Flavonoid terutama terdiri atas antosianidin, flavonol, flavone, flavanol, flavanone, dan isoflavon Spencer et al., 2003. Komponen flavonoid
yang dianalisis pada penelitian kali ini adalah golongan flavonol dan flavone. Senyawa yang dianalisis dari golongan flavonol terdiri atas quercetin,
kaempferol, dan myricetin, sedangkan dari golongan flavone terdiri atas apigenin dan luteolin. Pengidentifikasian dibatasi hanya pada kedua golongan
ini, dikarenakan kedua golongan senyawa ini merupakan komponen flavonoid yang mayoritas secara kualitatif terdapat dalam sayuran Lee, 2000. Selain
itu, kedua golongan senyawa ini merupakan flavonoid yang paling banyak diteliti dalam studi antikarsinogenesis Hertog et al. b, 1992.
Analisis komponen fenolik pada bahan pangan dapat menggunakan berbagai macam cara, mulai dari cara yang sederhana; seperti uji kolorimetri,
hingga penggunaan instrumen yang canggih dan mutakhir; untuk pemisahan, penghitungan kuantitas, dan pengkarakterisasian masing-masing komponen.

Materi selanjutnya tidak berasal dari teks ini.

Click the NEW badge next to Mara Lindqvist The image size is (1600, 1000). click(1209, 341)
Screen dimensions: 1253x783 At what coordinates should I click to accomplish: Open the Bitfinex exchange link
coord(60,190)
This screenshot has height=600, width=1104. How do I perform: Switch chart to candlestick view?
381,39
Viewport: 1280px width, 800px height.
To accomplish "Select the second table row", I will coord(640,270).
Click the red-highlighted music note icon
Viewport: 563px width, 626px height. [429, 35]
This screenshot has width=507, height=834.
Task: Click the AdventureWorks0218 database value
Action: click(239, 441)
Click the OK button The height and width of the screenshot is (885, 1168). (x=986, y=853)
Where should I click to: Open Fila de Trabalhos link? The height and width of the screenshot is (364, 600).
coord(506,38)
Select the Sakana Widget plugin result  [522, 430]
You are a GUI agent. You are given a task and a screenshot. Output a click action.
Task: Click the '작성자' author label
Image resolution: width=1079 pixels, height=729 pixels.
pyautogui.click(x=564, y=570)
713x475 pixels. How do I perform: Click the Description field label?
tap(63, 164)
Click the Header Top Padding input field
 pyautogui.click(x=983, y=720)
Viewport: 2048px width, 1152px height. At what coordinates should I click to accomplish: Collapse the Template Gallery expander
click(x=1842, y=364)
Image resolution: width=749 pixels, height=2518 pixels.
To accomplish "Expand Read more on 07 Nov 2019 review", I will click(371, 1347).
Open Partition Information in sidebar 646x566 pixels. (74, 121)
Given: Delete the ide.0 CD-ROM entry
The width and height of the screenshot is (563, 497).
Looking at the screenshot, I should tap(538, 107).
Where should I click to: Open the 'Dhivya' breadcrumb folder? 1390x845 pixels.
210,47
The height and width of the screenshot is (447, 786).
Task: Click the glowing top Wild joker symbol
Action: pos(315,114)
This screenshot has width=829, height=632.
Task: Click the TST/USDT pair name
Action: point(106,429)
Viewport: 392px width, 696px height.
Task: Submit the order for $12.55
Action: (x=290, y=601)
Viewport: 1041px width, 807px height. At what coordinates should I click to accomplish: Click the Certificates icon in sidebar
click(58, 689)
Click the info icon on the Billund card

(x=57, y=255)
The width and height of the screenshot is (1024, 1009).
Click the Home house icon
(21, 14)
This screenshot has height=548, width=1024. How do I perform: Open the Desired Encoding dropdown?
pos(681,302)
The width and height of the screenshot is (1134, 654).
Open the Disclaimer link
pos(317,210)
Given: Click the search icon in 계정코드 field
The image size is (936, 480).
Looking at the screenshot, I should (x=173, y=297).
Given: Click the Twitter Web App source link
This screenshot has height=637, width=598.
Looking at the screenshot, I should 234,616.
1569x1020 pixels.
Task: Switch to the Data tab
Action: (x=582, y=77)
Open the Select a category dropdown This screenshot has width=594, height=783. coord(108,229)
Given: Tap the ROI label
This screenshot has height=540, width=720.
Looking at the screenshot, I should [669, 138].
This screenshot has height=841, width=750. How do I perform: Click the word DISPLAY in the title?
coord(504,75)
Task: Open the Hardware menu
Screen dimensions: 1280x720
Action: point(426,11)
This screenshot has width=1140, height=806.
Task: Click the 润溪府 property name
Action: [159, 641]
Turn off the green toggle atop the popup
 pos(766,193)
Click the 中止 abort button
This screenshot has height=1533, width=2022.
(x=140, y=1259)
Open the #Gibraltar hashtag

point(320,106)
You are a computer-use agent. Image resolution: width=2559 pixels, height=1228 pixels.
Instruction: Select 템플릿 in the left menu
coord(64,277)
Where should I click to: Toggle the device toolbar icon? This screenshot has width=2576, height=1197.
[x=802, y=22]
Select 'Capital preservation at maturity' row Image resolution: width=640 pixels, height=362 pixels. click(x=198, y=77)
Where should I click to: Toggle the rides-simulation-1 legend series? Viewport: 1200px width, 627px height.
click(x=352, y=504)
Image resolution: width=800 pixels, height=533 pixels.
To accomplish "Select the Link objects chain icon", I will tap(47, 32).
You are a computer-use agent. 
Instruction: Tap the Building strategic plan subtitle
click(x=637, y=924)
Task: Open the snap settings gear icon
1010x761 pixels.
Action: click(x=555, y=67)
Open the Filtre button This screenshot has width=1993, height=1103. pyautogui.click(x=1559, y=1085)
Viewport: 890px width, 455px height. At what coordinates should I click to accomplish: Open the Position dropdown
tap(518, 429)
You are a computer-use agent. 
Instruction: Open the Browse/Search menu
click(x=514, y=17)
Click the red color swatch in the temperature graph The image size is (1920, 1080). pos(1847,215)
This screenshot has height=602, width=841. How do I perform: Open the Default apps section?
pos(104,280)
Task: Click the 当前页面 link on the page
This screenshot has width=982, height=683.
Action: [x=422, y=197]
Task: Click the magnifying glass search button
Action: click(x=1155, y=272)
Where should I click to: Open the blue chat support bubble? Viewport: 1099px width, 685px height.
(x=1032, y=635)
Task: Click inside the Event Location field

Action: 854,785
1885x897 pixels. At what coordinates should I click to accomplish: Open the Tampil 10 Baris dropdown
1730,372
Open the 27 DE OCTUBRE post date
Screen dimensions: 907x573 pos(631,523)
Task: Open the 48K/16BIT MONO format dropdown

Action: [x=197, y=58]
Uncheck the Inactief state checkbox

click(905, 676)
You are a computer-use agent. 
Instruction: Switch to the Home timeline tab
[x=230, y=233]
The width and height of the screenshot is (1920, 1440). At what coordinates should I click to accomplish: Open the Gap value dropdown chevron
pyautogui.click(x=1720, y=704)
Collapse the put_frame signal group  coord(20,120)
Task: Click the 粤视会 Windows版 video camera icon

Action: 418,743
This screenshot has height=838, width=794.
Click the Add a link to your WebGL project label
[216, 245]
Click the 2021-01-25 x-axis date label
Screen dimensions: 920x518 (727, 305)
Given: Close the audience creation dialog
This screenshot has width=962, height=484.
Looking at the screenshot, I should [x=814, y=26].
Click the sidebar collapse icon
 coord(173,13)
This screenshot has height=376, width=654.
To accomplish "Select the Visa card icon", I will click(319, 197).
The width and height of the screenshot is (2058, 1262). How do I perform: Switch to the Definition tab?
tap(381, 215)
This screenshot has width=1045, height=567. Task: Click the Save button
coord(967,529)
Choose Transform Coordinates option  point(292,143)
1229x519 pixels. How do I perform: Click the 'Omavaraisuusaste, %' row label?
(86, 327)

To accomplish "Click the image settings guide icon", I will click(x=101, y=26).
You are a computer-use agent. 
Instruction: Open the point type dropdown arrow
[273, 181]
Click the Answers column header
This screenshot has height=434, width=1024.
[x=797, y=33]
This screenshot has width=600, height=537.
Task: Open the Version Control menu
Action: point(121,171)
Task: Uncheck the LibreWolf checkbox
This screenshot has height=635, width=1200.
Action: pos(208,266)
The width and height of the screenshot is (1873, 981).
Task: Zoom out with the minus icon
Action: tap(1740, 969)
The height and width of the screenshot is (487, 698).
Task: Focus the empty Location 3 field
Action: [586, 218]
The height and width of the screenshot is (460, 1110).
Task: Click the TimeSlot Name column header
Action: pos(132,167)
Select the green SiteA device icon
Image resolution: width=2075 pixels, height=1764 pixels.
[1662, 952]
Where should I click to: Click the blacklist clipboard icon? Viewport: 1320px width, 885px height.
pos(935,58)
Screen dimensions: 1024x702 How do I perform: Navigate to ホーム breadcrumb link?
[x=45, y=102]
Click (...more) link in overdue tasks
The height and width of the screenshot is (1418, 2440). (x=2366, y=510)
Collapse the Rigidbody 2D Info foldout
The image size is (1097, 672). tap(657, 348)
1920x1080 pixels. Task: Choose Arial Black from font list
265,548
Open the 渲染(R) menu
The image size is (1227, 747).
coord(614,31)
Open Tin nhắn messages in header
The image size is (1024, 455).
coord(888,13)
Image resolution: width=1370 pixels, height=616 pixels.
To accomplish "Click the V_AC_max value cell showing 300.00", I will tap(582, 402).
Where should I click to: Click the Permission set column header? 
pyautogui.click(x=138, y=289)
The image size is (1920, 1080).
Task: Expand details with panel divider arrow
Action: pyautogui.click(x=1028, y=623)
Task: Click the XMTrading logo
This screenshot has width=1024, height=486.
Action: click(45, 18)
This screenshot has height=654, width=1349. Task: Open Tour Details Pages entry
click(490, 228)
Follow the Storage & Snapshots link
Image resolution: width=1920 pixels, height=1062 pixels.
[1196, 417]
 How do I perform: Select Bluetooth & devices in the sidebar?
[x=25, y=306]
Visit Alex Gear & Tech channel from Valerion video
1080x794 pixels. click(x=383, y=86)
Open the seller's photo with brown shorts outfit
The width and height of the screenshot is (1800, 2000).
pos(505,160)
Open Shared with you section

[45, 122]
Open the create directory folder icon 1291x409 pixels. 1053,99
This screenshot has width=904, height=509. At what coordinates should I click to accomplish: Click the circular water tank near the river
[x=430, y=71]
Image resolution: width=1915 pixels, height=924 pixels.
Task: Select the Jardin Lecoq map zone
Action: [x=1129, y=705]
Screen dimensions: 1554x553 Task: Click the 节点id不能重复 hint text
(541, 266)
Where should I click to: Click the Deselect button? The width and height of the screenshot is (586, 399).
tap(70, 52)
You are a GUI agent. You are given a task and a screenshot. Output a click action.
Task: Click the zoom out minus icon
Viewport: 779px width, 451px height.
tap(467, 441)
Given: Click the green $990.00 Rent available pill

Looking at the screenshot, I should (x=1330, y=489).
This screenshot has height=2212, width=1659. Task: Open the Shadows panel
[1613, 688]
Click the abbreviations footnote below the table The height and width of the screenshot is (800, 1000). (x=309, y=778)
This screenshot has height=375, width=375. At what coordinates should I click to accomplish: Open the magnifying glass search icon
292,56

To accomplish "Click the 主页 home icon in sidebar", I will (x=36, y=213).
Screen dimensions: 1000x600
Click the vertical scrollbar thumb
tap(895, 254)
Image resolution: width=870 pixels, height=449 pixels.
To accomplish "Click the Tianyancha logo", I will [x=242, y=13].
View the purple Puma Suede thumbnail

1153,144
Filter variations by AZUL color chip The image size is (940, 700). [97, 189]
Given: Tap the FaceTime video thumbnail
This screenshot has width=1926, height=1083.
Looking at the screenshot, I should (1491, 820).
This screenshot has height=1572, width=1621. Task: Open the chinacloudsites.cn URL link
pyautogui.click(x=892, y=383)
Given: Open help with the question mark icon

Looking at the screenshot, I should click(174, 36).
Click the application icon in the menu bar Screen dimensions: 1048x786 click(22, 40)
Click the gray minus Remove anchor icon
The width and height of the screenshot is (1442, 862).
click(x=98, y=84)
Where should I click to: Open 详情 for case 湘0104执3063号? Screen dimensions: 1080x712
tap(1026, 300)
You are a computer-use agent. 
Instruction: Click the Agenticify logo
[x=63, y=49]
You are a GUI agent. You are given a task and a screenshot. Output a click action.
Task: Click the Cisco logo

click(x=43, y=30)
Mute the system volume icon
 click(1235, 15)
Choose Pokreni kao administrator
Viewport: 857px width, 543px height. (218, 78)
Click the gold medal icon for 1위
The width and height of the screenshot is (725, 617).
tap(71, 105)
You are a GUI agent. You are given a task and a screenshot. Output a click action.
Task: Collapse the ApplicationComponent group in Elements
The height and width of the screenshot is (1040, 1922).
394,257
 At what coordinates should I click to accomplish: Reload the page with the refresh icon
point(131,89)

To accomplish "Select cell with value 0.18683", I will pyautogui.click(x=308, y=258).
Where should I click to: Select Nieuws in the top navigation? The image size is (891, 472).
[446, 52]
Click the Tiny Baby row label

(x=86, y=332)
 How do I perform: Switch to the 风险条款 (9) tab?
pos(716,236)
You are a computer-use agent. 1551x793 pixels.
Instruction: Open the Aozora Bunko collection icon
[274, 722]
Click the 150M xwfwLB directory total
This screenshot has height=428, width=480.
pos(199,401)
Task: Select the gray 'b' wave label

Berbagai metode kromatografi cair kromatografi kertas, kromatografi lapis tipis, kromatografi kolom, dan High Performance Liquid Chromatography
dapat digunakan untuk menganalisis komponen fenolik Lee, 2000. Deteksi komponen-komponen flavonol dan flavone yang terdapat pada
beberapa sayuran indigenous daerah Jawa Barat yang dilakukan pada penelitian ini adalah dengan menggunakan metode High Performance Liquid
Chromatography HPLC. Dibandingkan dengan metode kromatografi cair lainnya, HPLC merupakan metode yang paling mendekati untuk dapat
menyediakan dan memberikan respon yang tepat, baik dalam hal sensitivitas yang tinggi maupun dalam hal efisiensi pemisahan karena menggunakan
kolom berpartikel kecil yang terbungkus dengan ketat. Selain itu, deteksi komponen dengan penggunaan metode kromatografi lapis tipis dan
kromatografi kertas, bila dibandingkan dengan menggunakan HPLC, membutuhkan konsentrasi yang lebih besar. Pada analisis dengan metode
HPLC, tidak ada pembatasan dalam hal volatilitas sampel maupun derivatisasi, seperti yang diperlukan dalam kromatografi gas Lee, 2000.
Komponen flavonoid bukan merupakan komponen volatil, oleh karena itu, analisis yang tepat adalah dengan menggunakan metode HPLC.
B. TUJUAN
Penelitian ini bertujuan mendeteksi kandungan komponen-komponen flavonoid flavonol dan flavone pada beberapa sayuran indigenous daerah
Jawa Barat.
C. MANFAAT
Manfaat penelitian ini adalah mendapatkan data mengenai komposisi komponen flavonoid flavonol dan flavone pada beberapa sayuran indigenous
daerah Jawa Barat sehingga tercipta peluang untuk pemanfaatan lebih lanjut.